STORED ROWS.
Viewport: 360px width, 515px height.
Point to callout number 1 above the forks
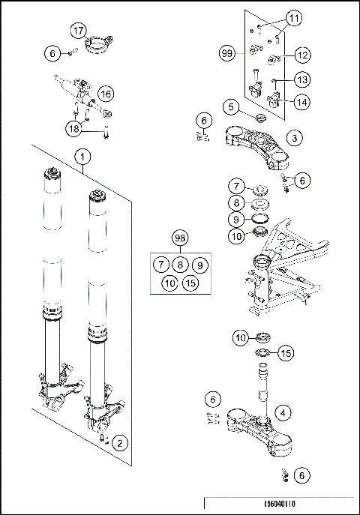pos(82,156)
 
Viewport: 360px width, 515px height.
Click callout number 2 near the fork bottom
pos(118,443)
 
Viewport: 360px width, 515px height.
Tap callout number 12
pos(302,55)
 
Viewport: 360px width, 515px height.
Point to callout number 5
pos(233,108)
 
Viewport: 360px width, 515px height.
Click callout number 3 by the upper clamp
pos(296,138)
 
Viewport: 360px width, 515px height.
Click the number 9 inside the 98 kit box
pos(198,265)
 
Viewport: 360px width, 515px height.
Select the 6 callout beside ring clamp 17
pos(52,54)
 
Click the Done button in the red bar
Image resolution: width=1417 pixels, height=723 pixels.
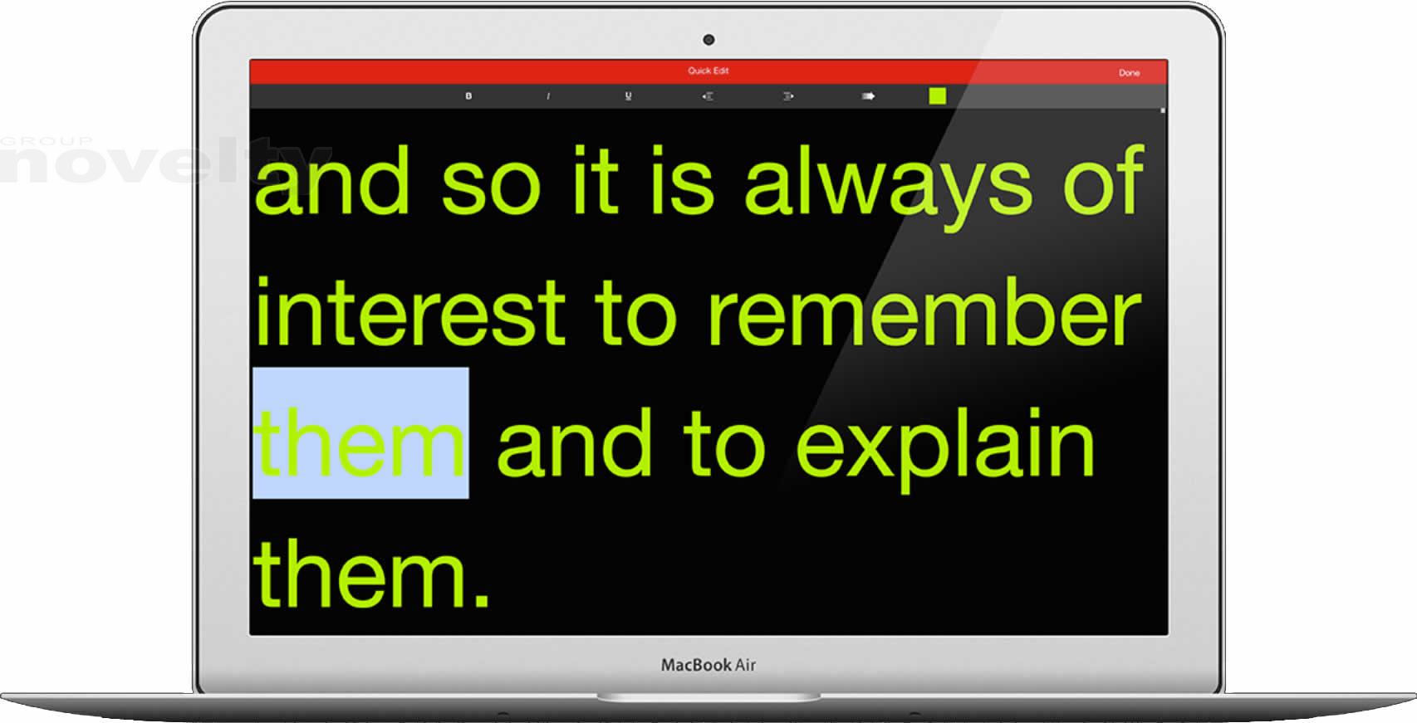[1129, 73]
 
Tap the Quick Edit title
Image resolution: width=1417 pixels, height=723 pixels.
[708, 71]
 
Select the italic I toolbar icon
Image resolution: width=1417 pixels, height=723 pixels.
[548, 96]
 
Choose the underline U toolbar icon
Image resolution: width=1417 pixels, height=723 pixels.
[628, 96]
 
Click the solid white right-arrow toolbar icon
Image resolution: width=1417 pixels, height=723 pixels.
[868, 96]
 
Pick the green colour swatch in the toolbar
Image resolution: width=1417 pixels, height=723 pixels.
[938, 96]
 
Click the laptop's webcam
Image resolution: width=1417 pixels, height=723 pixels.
[708, 40]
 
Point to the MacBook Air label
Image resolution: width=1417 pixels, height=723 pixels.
[708, 665]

EXERCISE OBJECTIVE. Rewrite all of the records above with "callout" changed to "marker" everywhere and nothing else altered. Omit the pictures.

WRITTEN ANSWER.
Viewport: 360px width, 515px height.
Point to marker number 1 above the forks
pos(82,156)
 
Viewport: 360px width, 515px height.
Click marker number 2 near the fork bottom
pos(118,443)
 
Viewport: 360px width, 515px height.
Tap marker number 12
pos(302,55)
 
Viewport: 360px width, 515px height.
Point to marker number 5
pos(233,108)
 
Viewport: 360px width, 515px height.
Click marker number 3 by the upper clamp
pos(296,138)
 
Viewport: 360px width, 515px height.
Click the number 9 inside the 98 kit box
pos(198,265)
 
Viewport: 360px width, 515px height.
Select the 6 marker beside ring clamp 17
pos(52,54)
 
Click the Done button in the red bar
Image resolution: width=1417 pixels, height=723 pixels.
[1129, 73]
 
Tap the Quick Edit title
Image resolution: width=1417 pixels, height=723 pixels.
[708, 71]
 
Select the italic I toolbar icon
Image resolution: width=1417 pixels, height=723 pixels.
[548, 96]
 
Choose the underline U toolbar icon
Image resolution: width=1417 pixels, height=723 pixels.
[628, 96]
 
Click the solid white right-arrow toolbar icon
Image resolution: width=1417 pixels, height=723 pixels.
[868, 96]
 
Pick the green colour swatch in the toolbar
Image resolution: width=1417 pixels, height=723 pixels.
[938, 96]
 
Click the laptop's webcam
Image resolution: width=1417 pixels, height=723 pixels.
[708, 40]
 
Point to the MacBook Air label
Image resolution: width=1417 pixels, height=723 pixels.
[708, 665]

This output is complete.